Adaptive Decoding Hits 4.2x, Joint Training 10x Faster

Today's Overview

  • Fixed block size leaves speedup on the table. BlockPilot predicts the best block per input instead of using one constant, reaching 4.20x lossless speedup on Qwen3-4B at temperature T=1.
  • Treat "knowing what you don't know" as a training target, not a patch. Yale's RLMF uses metacognitive feedback as the RL signal so a model's stated "I'm unsure" matches its internal state, lifting faithful calibration by up to 63%.
  • The tokenizer and generator stop training separately. GEAR's dual-readout design trains a VQ tokenizer and AR generator end-to-end, converging up to 10x faster on ImageNet gFID.
  • Give "intermediate rewards" a checkup before you commit. QVal ranks dense-supervision signals by Q-value agreement without running downstream training, and across 1,200 experiments a simple prompting baseline beats most fancy methods.

Featured

01 Efficiency Fixed Block Size Wastes Speedup

Speculative decoding — a small model drafts, a large model verifies, lossless — moved into the diffusion regime and pushed parallelism to SOTA by generating several tokens per block. These methods share one assumption: every input uses the same fixed block size and one shared decoding policy. BlockPilot argues that assumption is suboptimal. Different instances want different amounts of parallelism, so the optimal block size varies per sample. A fixed value splits some requests too aggressively and starves the parallelism of others.

The fix is light. After prefilling, BlockPilot uses the representation at that moment to predict the right block size for this input, then decodes normally without further intervention. The key observation is that these optimal values cluster near the training-time block size, so the decision space collapses to a low-dimensional problem and policy learning stays cheap.

On Qwen3-4B at temperature T=1, it hits an acceptance length of 5.92 and 4.20x speedup. The T=1 setting matters, because high-temperature sampling is usually the worst case for speculative decoding. Holding up here means the method is not sensitive to sampling randomness.
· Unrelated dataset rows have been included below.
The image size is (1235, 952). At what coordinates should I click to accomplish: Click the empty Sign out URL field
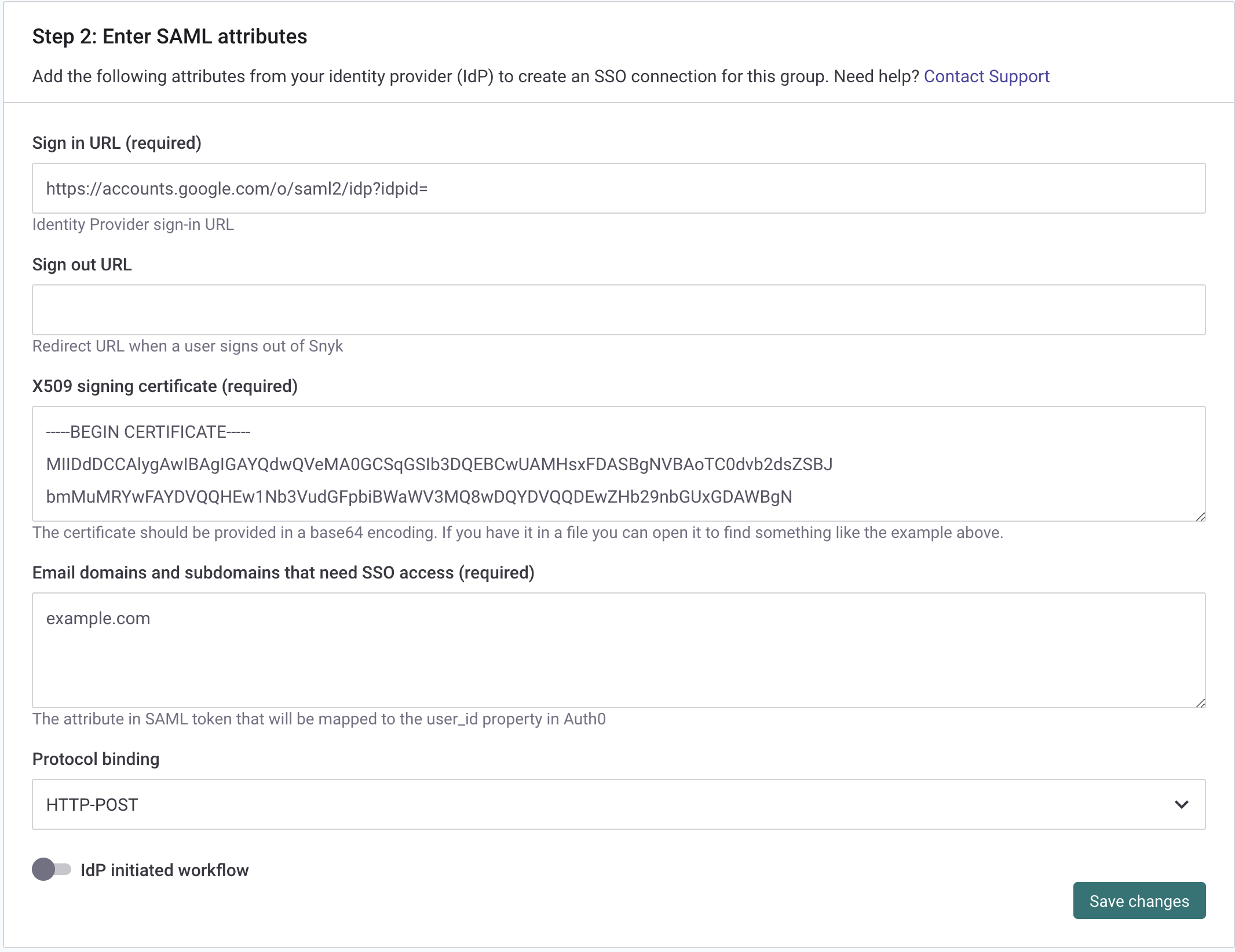618,310
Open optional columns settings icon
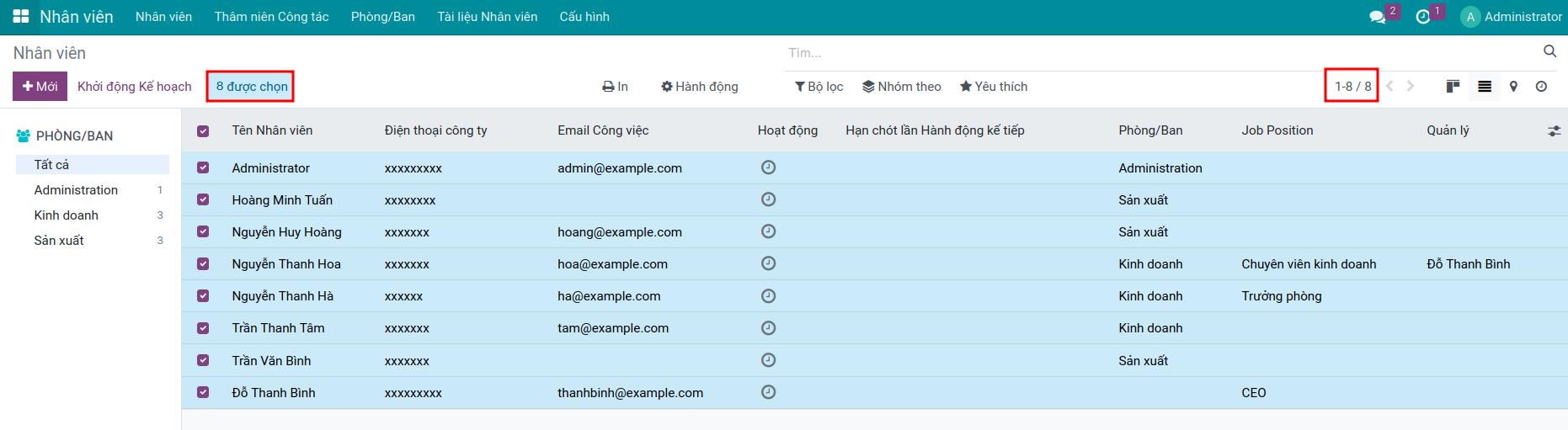Viewport: 1568px width, 430px height. [1554, 131]
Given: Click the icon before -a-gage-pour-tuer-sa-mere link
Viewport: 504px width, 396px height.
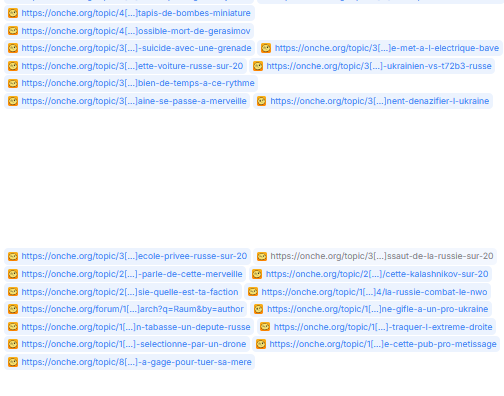Looking at the screenshot, I should point(13,362).
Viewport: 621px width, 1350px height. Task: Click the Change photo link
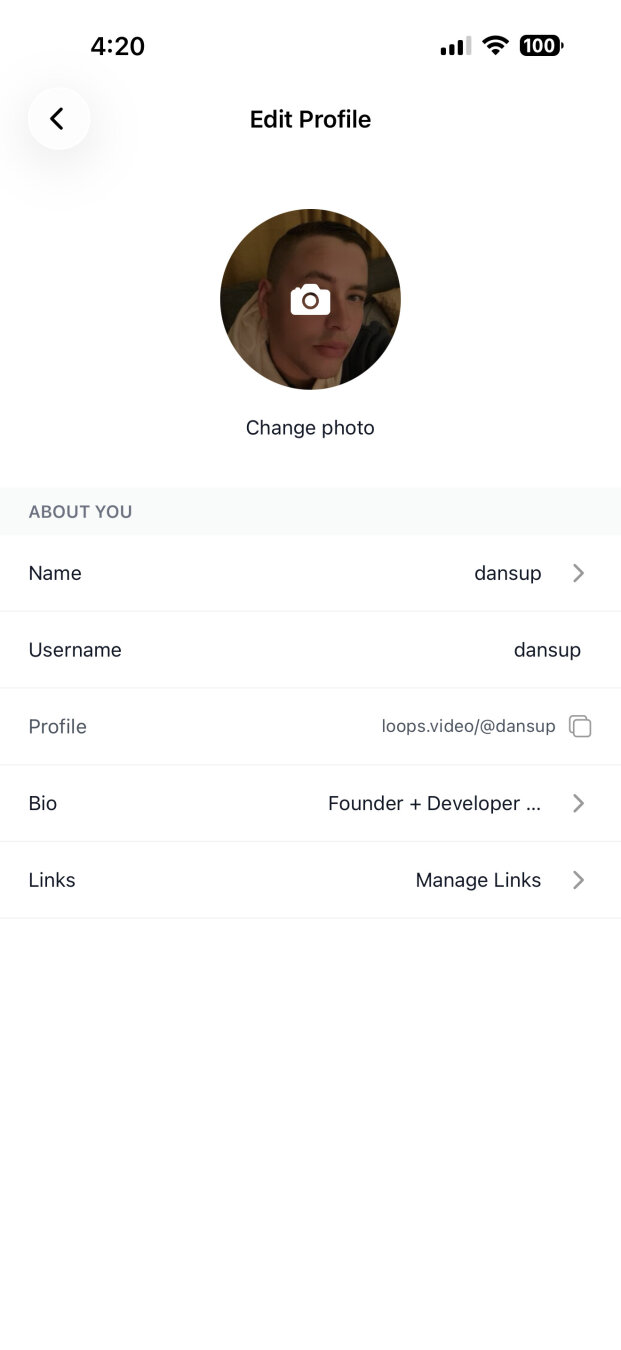[310, 428]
Key takeaways: - The fixed decoding hyperparameters in your pipeline may be leaving speedup on the table, and instance-adaptive prediction is a low-cost fix. - This is a plug-and-play policy-layer change. It leaves the draft model and verification logic untouched, so integration cost is low. - The cost of the prediction itself, and whether lossless speedup holds under real mixed workloads, needs production data to confirm.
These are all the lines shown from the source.